Hampir saja Maya keselek tahu goreng, dengan wajah yang kesal “Gak bisa dibandingin begitu dong, logika sesat itu. Konteksnya saja beda. Aturannya memang kalau mau jadi presiden harus menang dengan suara terbanyak. Kasus Lini bukan pemilihan presiden. Kalau dia dituduh salah buktinya apa. Harus jelas bukti-buktinya. Hati-hati, Jangan sembarang nuduh loh, bisa dianggap fitnah”.
Ulasan:
Argumentum ad Populum dan Irrelevant Conclusion
Suara Mayoritas Kebenaran dan Kemenangan Absolut
Argumentum ad populum adalah salah satu jenis sesat pikir (fallacy) yang terjadi ketika seseorang menggunakan pendapat mayoritas atau pandangan umum sebagai dasar untuk menyimpulkan bahwa sesuatu itu benar. Argumen ini menyatakan bahwa kebenaran suatu pernyataan tidak didasarkan pada bukti atau logika yang valid, melainkan hanya karena banyak orang mempercayainya atau menerimanya. Biasanya argumen ini digunakan dalam retorika persuasif, politik, atau iklan untuk memengaruhi opini tanpa dasar logis yang tepat dengan mengandalkan emosi atau keinginan serta keyakinan. Hal ini digambarkan dalam kisah di atas, tokoh bernama Anggrek tengah berargumen dengan tokoh bernama Maya dan membahas tokoh Lini. Anggrek berargumen Lini adalah pihak yang salah, alasannya hanya karena Lini berseberangan dengan pihak yang lebih banyak.
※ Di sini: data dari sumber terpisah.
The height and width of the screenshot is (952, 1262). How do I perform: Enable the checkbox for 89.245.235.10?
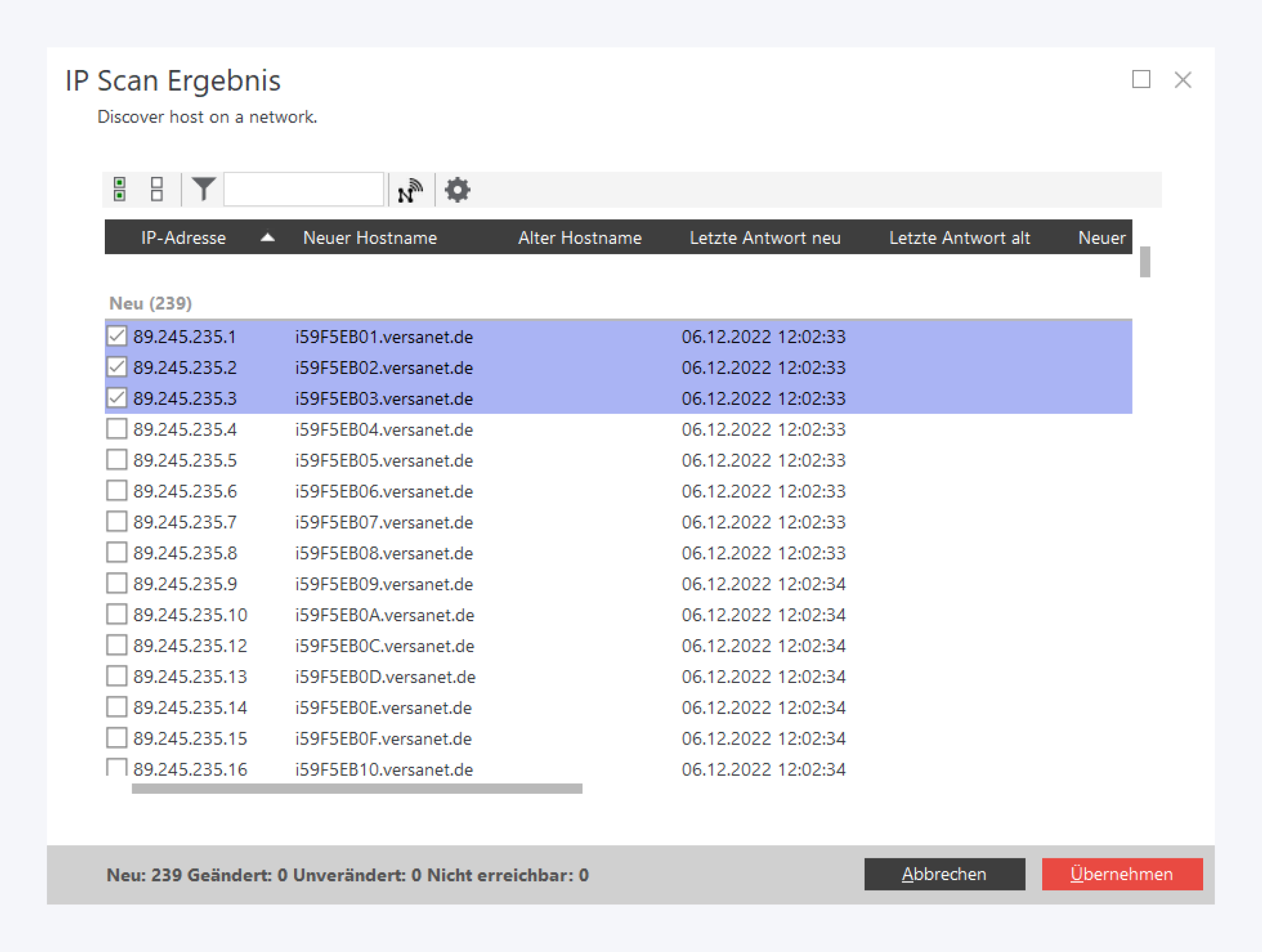click(117, 614)
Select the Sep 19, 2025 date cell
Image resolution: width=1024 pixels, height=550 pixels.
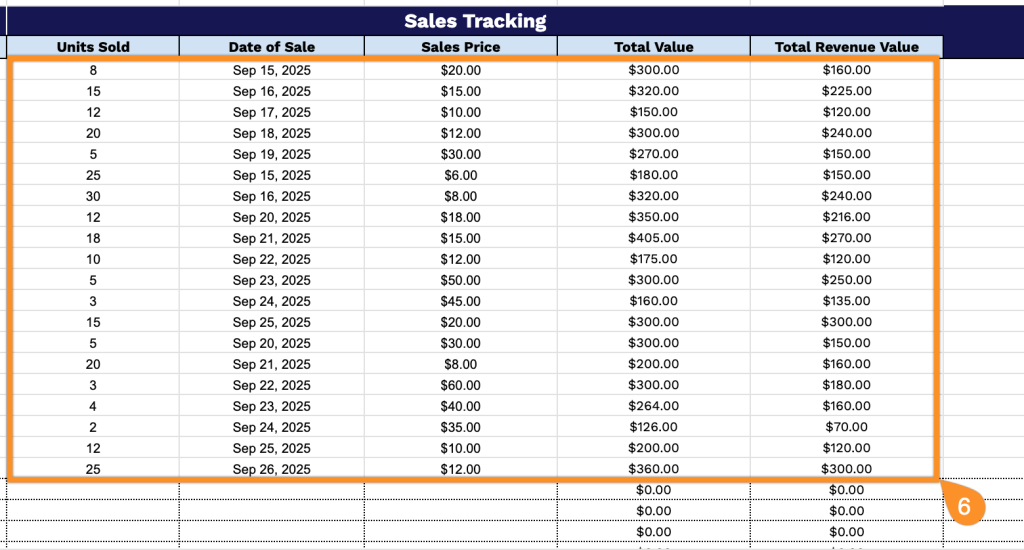272,154
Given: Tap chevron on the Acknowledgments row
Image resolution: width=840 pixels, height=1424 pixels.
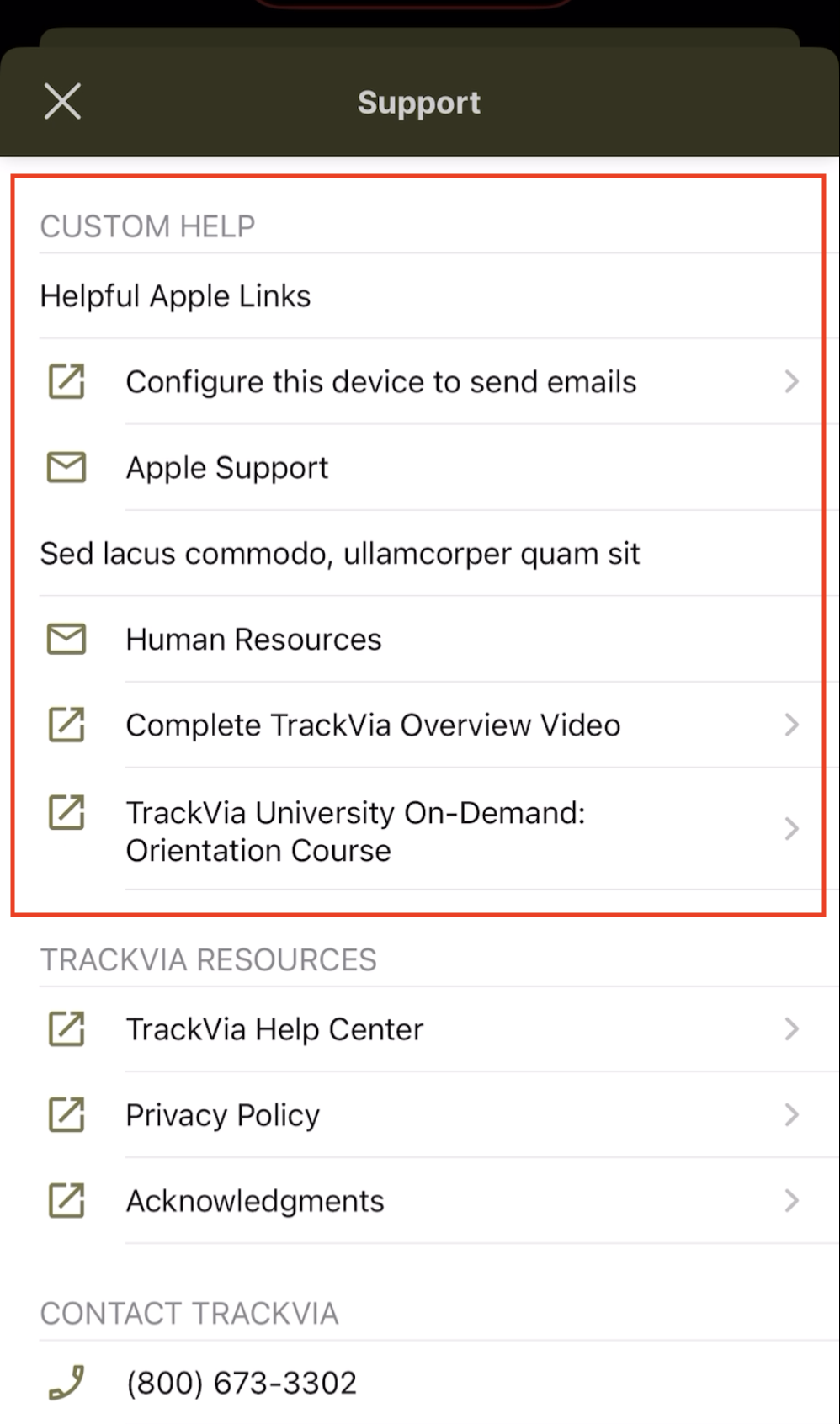Looking at the screenshot, I should pos(791,1200).
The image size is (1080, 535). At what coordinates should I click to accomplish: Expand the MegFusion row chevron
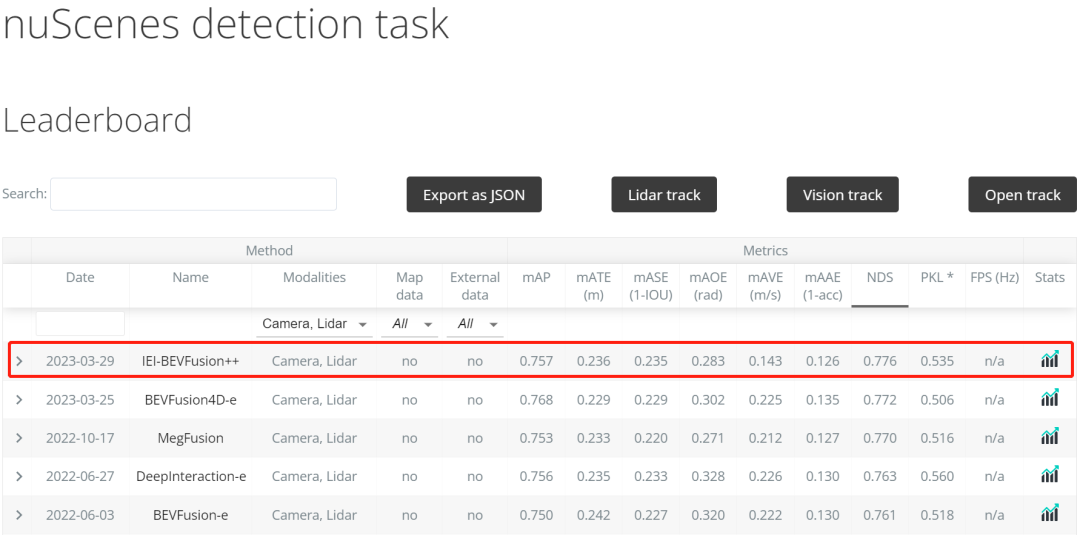click(x=19, y=437)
Anggrek berpendapat pihak yang lebih banyak lah yang benar dan dia menyamakan logika seperti itu ada dalam mekanisme Pilpres.
Selain itu, tulisan di atas juga memuat Irrelevant Conclusion sebagai salah satu kerancuan relevansi. Hal ini terjadi jika sebuah argumen yang sesungguhnya dimaksudkan untuk mendukung sebuah kesimpulan tertentu, namun diarahkan dan digunakan untuk membenarkan sebuah kesimpulan yang lain (Sidharta, 2020).
Anggrek mengambil suatu argumen dari suatu premis yang memang valid tapi untuk mendukung keadaan/kasus lain yang faktanya berbeda sehingga seakan-akan memiliki kesimpulan/argumen yang sama,“Ah aku yakin Lini salah karena yang gak suka sama dia banyak. Presiden bisa menang pemilihan di Indonesia saja karena suara terbanyak kan? Kalau gak begitu mana bisa jadi presiden di Indonesia,” kata Anggrek meyakinkan Maya.
Irrelevant Conclusion timbul karena seseorang/sekelompok orang tidak menelusuri fakta-fakta yang ada dari suatu peristiwa dan tidak memahami persoalan yang terjadi sehingga mereka ‘mencocokkan’ keadaan satu dengan keadaan yang lain untuk memperoleh kesimpulan yang mereka inginkan tanpa adanya dasar atau logika berpikir yang sehat.
Referensi:
Sidharta, B.Arief. 2020. Pengantar Logika. Bandung: Refika Aditama.